■ The problem: Among the lines below, how many have the word "Image"? The reply is that number alone.

■ Pixel coordinate grounding data:

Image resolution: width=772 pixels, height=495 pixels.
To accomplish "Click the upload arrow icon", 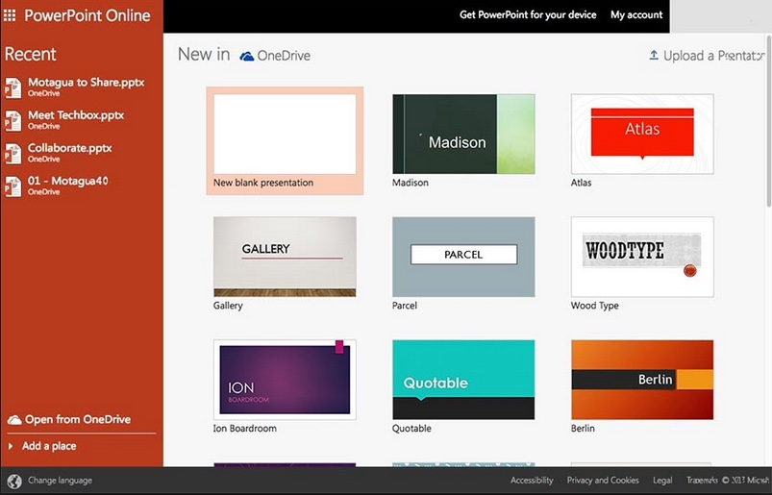I will [x=654, y=56].
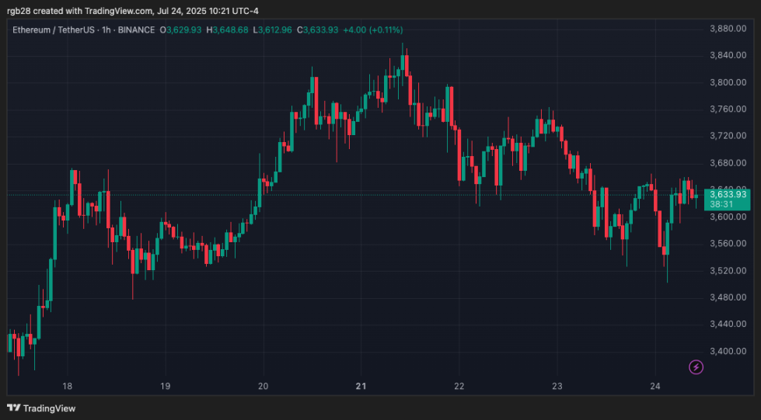Click date 23 on the time axis
The width and height of the screenshot is (761, 420).
click(x=557, y=386)
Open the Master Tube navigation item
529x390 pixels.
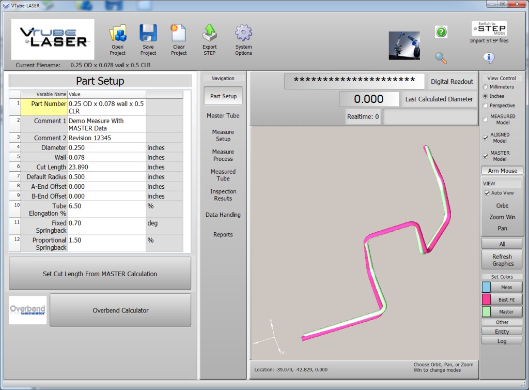coord(223,116)
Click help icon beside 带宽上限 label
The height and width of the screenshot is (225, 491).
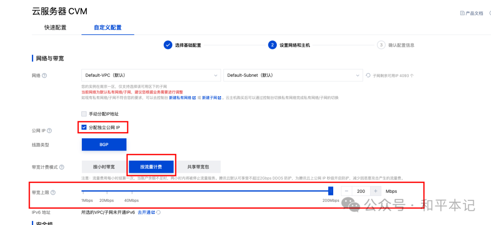tap(53, 192)
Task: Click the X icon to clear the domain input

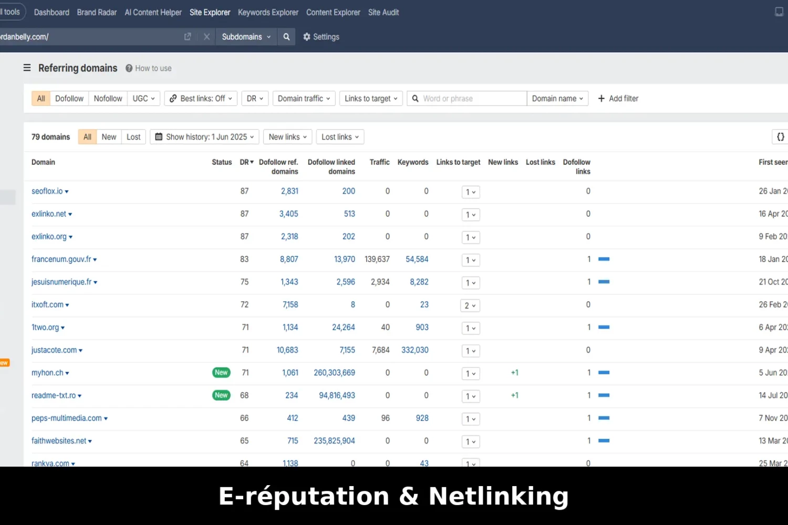Action: point(206,37)
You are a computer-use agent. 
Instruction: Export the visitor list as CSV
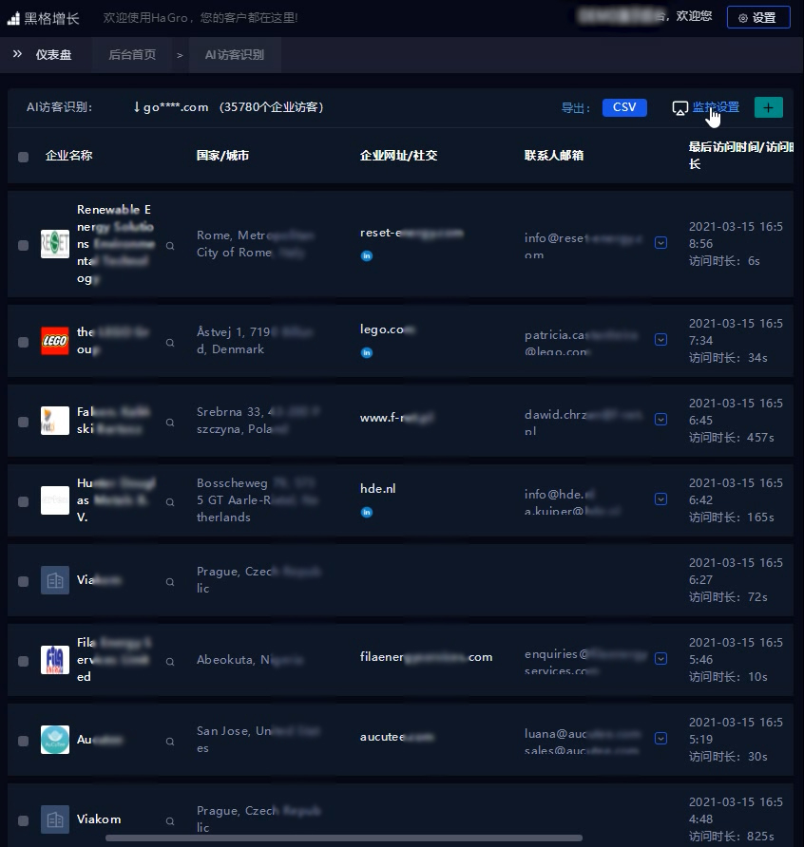(x=624, y=107)
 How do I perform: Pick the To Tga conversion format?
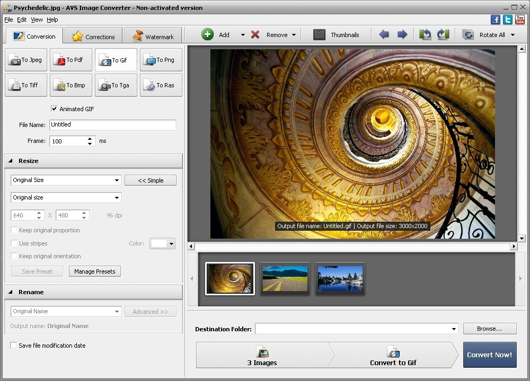click(x=116, y=85)
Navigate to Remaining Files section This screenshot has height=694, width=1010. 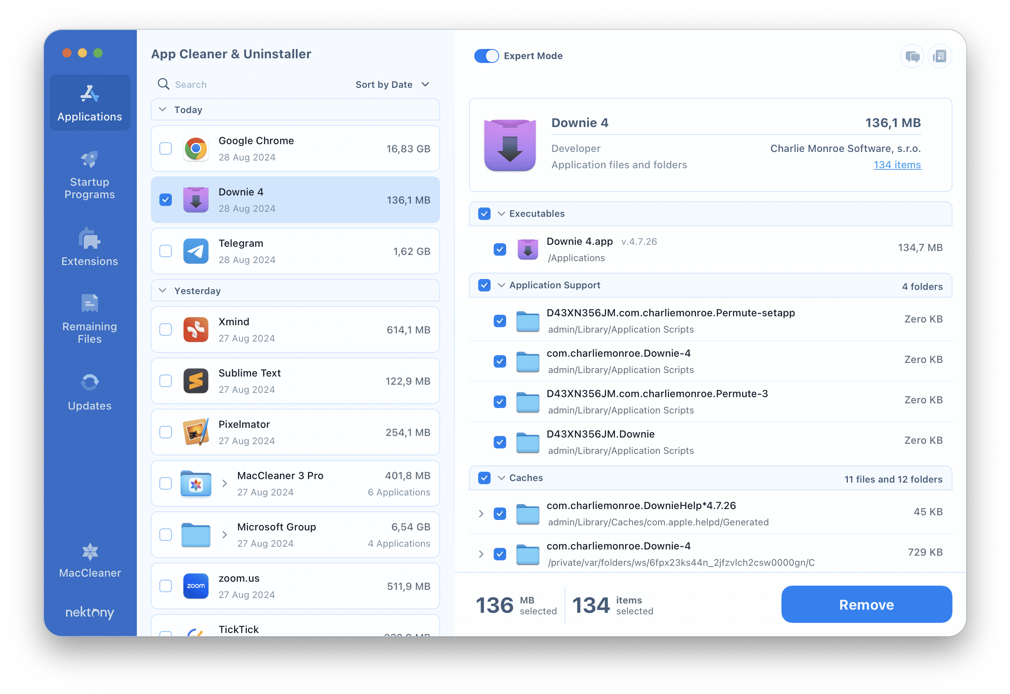[89, 318]
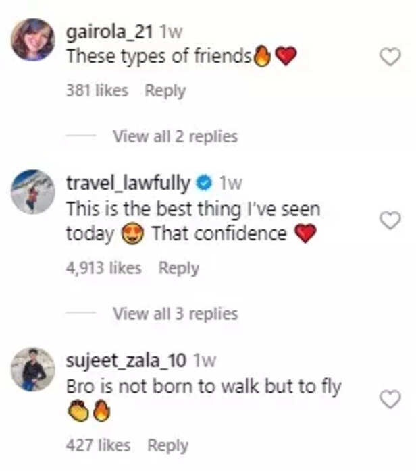
Task: Like gairola_21's comment with the heart
Action: (390, 57)
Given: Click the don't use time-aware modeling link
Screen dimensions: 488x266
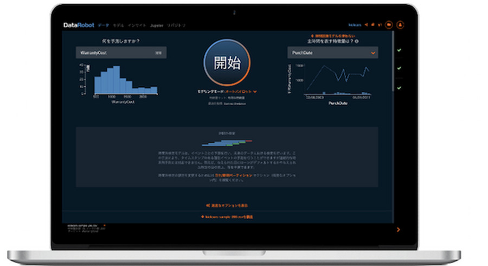Looking at the screenshot, I should [332, 35].
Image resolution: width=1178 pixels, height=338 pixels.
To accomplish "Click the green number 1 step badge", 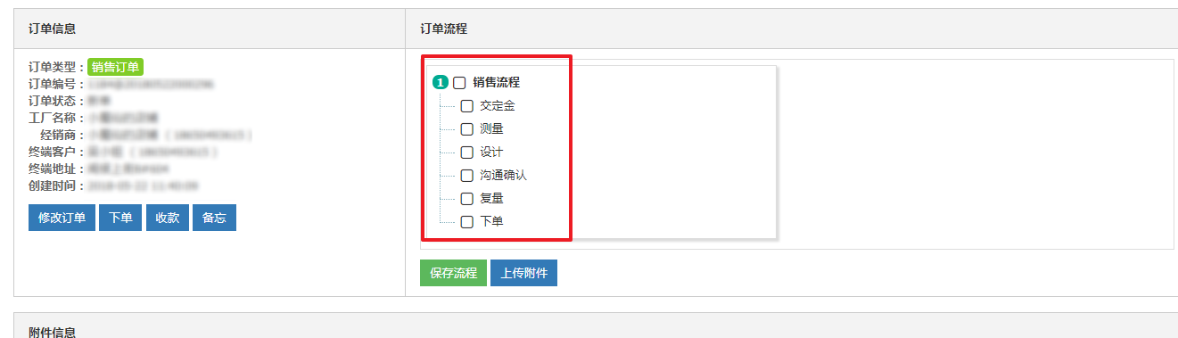I will click(440, 82).
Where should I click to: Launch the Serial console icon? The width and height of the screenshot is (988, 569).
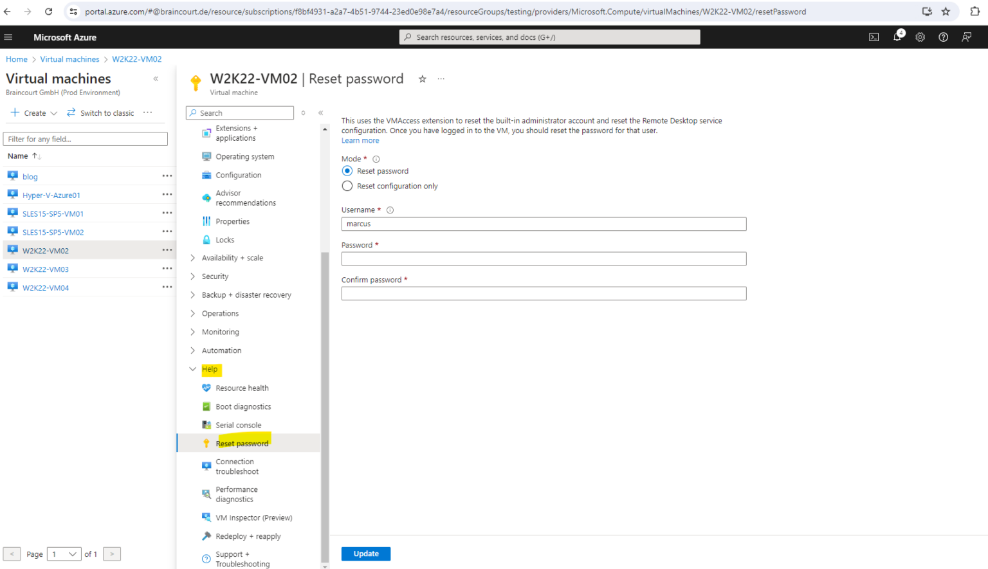point(206,425)
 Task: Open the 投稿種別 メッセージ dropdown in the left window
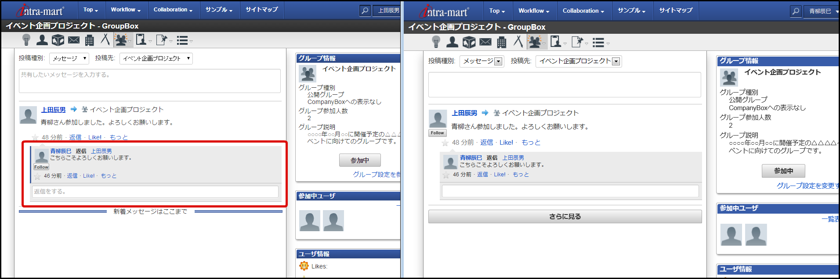click(69, 58)
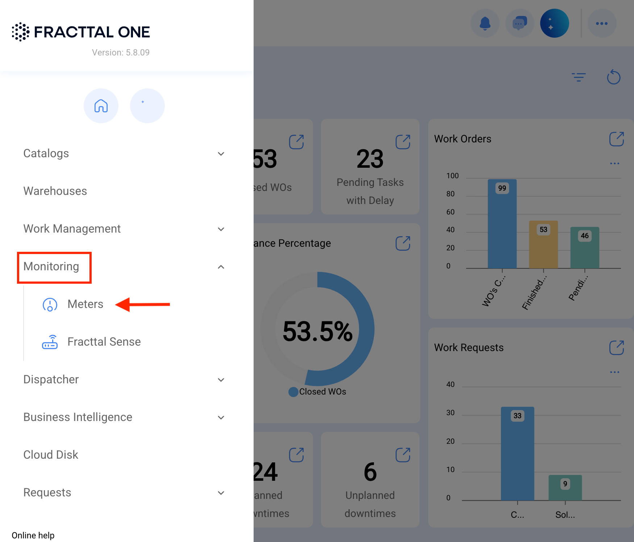Refresh the dashboard with the reload icon

[614, 77]
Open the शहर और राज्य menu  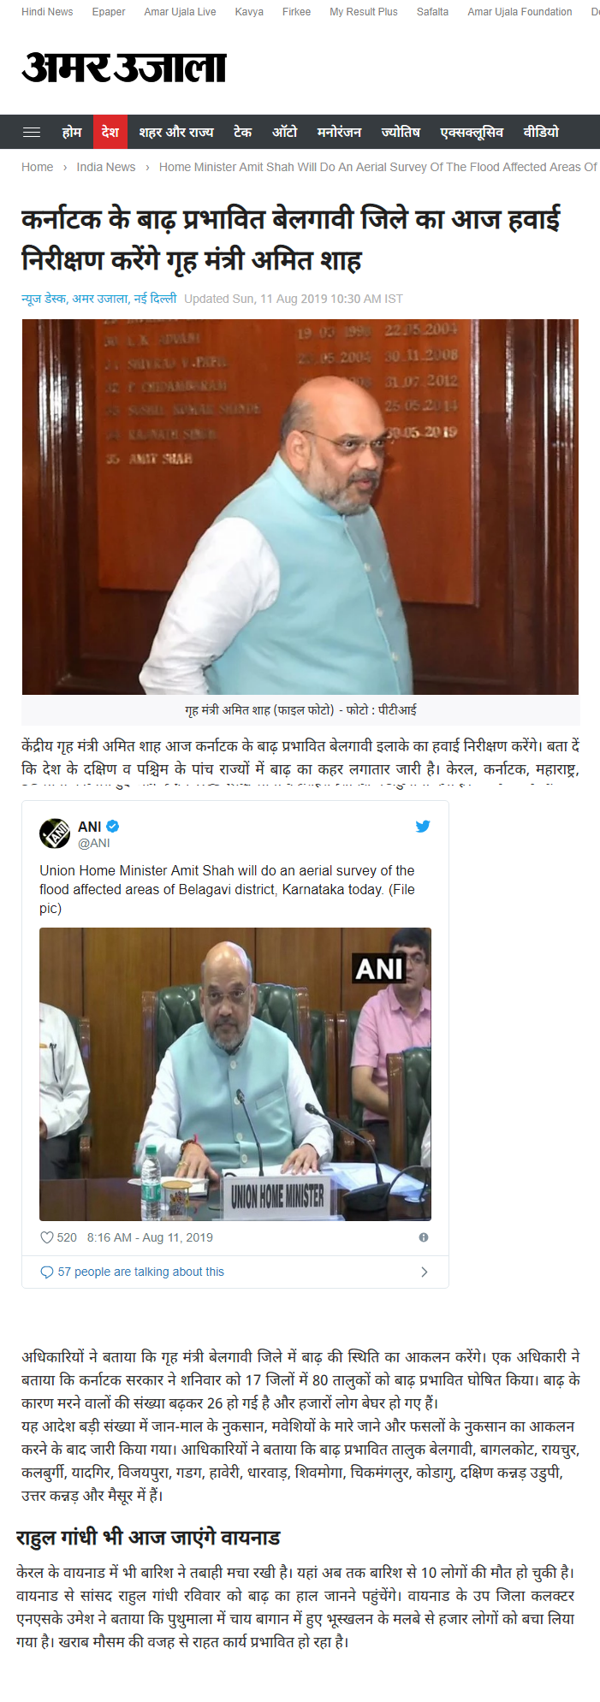coord(176,132)
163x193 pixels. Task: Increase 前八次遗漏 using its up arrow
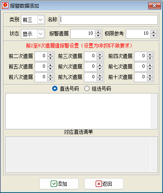[x=51, y=75]
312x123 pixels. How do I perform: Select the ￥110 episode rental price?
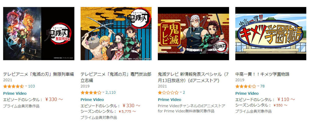pos(286,99)
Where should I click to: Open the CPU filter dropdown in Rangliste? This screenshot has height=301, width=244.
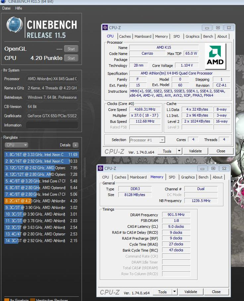[x=16, y=145]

■ Solved exercise: 2